▸ Task list:
a: Revise the passage of the Esprit de Corps reviews between "This is a really" and "are well judged.", inclusive, replacing "fantastic" with "excellent", and present the revised passage.
b: Continue the Esprit de Corps reviews from the point at which they stop.

-- begin Source text --

Visitor Reviews
Page 54 of 164

Esprit de Corps
by Iain Clarke

I think David has to blame this one on living on the other side of the pond. To be into this episode, as I really am, you have to understand the political situ of the time, along with elements of the history of the British Monarchy. Even if you don't live here, you can get a hint of the idea, which is a good one. I disagree that the lack of sight of any troops lets the thing down. Personally, I find it adds to the tension: what you don't see and imagine outside the barracks is more frightening than what you would see. It also has a special place in my heart as the first episode of The Avengers that I saw. What lets it down is the rushed ending. We get a nice, slow, steady build up of tension throughout the episode, and then the whole thing seems to gallop at the end, completely ruining the curve, not to mention a solid piece of direction and scripting. The use of film for the exterior shots adds an extra touch of class.

This is a really fine episode for a lot of reasons. Firstly, Pat and Honor are clearly having fun, Pat especially. His line about getting "supplies" is great, but for me he manages to trump it with his response to Honor's line, "I suppose it never occurred to you that you're not supposed to put leather in a washing machine?" to which he replies, "yes, but surely cows get wet sometimes?" His scenes with Jessop are fantastic, and his surly military historian act is a scream. The way he "gooses" Cathy to get her attention stands out, too—had it been another situation, there's no way he'd have got away with it! Honor's judo scenes and her reactions to Trench and Stuart-Bollinger are well judged.

-- end Source text --
-- begin Data excerpts --

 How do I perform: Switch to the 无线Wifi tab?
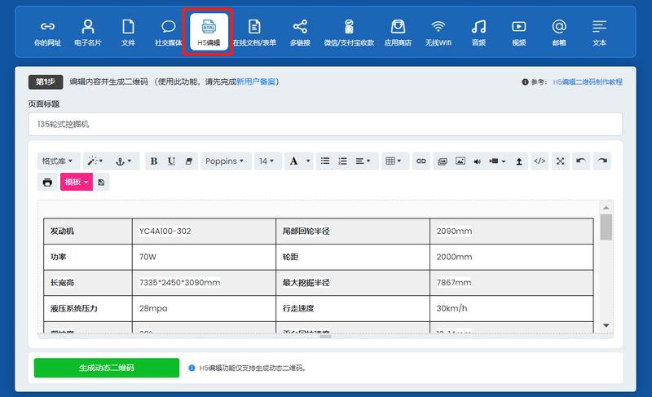[x=438, y=32]
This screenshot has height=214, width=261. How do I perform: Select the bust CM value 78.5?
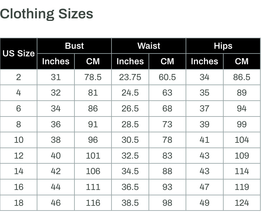pyautogui.click(x=93, y=77)
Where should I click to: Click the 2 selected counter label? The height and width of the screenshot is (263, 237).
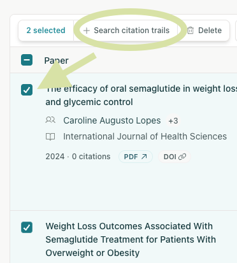click(x=46, y=31)
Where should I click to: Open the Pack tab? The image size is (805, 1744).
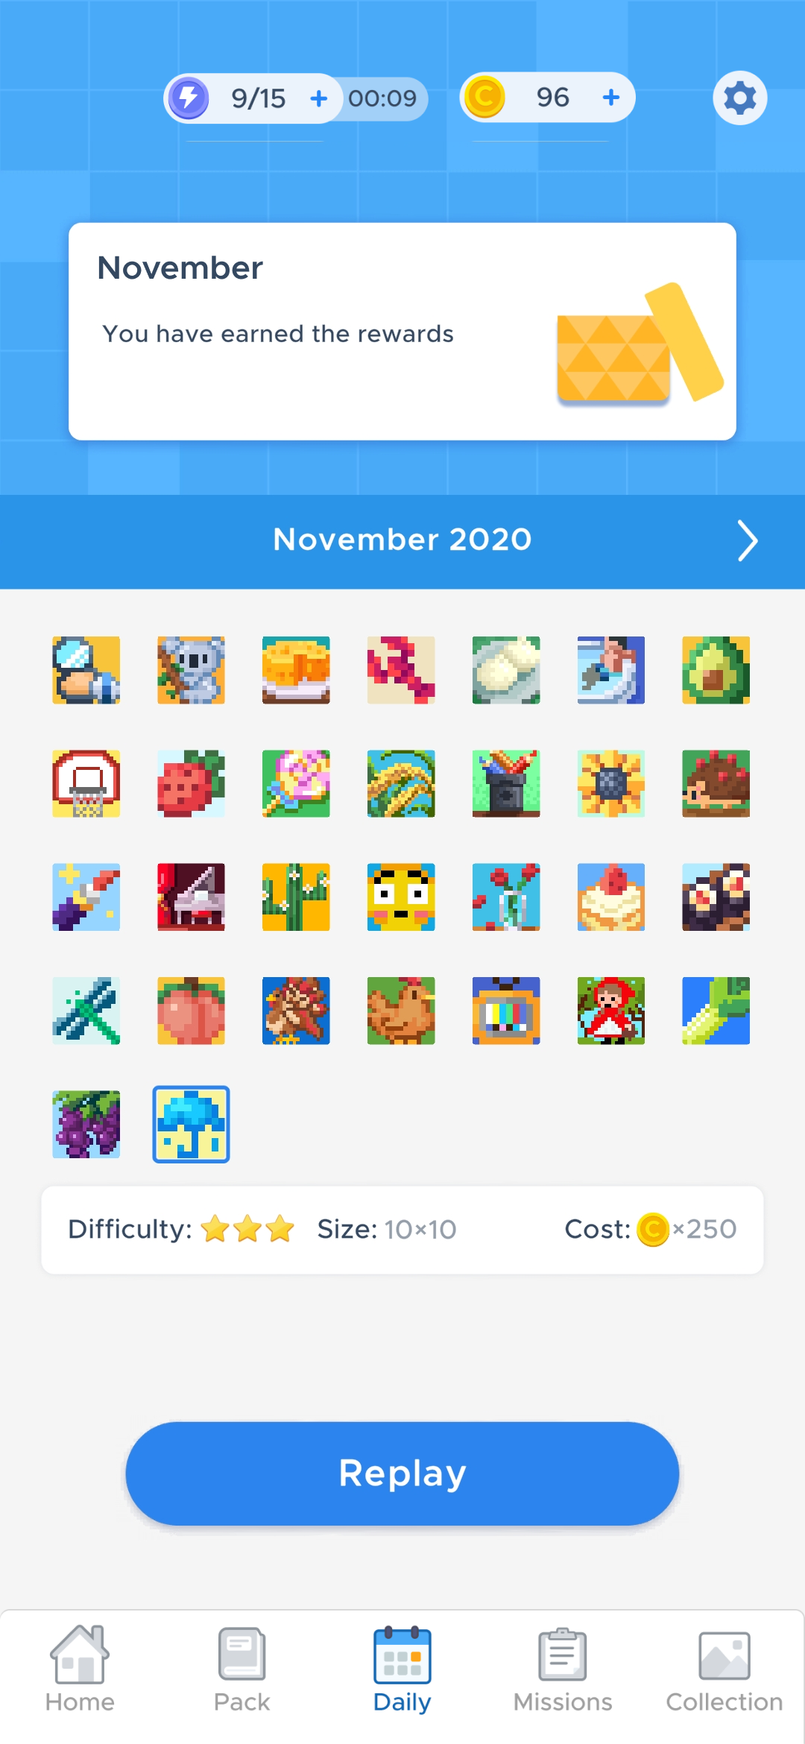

-- end Data excerpts --

▸ Answers for this exercise:
a:
This is a really fine episode for a lot of reasons. Firstly, Pat and Honor are clearly having fun, Pat especially. His line about getting "supplies" is great, but for me he manages to trump it with his response to Honor's line, "I suppose it never occurred to you that you're not supposed to put leather in a washing machine?" to which he replies, "yes, but surely cows get wet sometimes?" His scenes with Jessop are excellent, and his surly military historian act is a scream. The way he "gooses" Cathy to get her attention stands out, too—had it been another situation, there's no way he'd have got away with it! Honor's judo scenes and her reactions to Trench and Stuart-Bollinger are well judged.

b:
The late Roy Kinnear, as ever, is excellent as the "conveniently corrupt" Private Jessop, who does good for Steed and Cathy in the end. The scene where he and Steed discuss the merits of the latter's last dinner is priceless, and at the end of Steed's tensely shot break in his delivery of "Are ye hungry Major Steed?" is a great way to end the first act. I think the implication is that Jessop either loads the firing squad's rifles with blanks or persuades them to miss. I wish that had been cleared up, as it is a little messy.

John Thaw is regarded today as one of our country's finest screen actors, and here you can see why. His Captain Trench is the complete opposite to Jessop. No redeeming features, if any, surly, ambitious, and arrogant. The way he drools over Cathy and ends up receiving a good kick for his troubles is wonderfully played. His blatant distrust and dislike of Steed is well shot and acted. I just wonder how he manages to demolish the staircase when he's shot! As the video notes, this was probably a warm-up for his role in the ATV series Redcap about the military police. It's a credit to the actor that we manage to hate his villain as much as we gun for his heroes, such as Regan and Morse. I wish they'd explained the plot more about his affair with Bollinger's wife; they refer to it, but it never really serves any significant purpose. Better to have been left out.

Mention must also go to Duncan Macrae as the flamboyant army general—a solid performance that occasionally goes too far, but is well thought out and executed. He and Kinnear would later star in a sitcom together called The Rag Trade, by the way.

Nice. 8/10.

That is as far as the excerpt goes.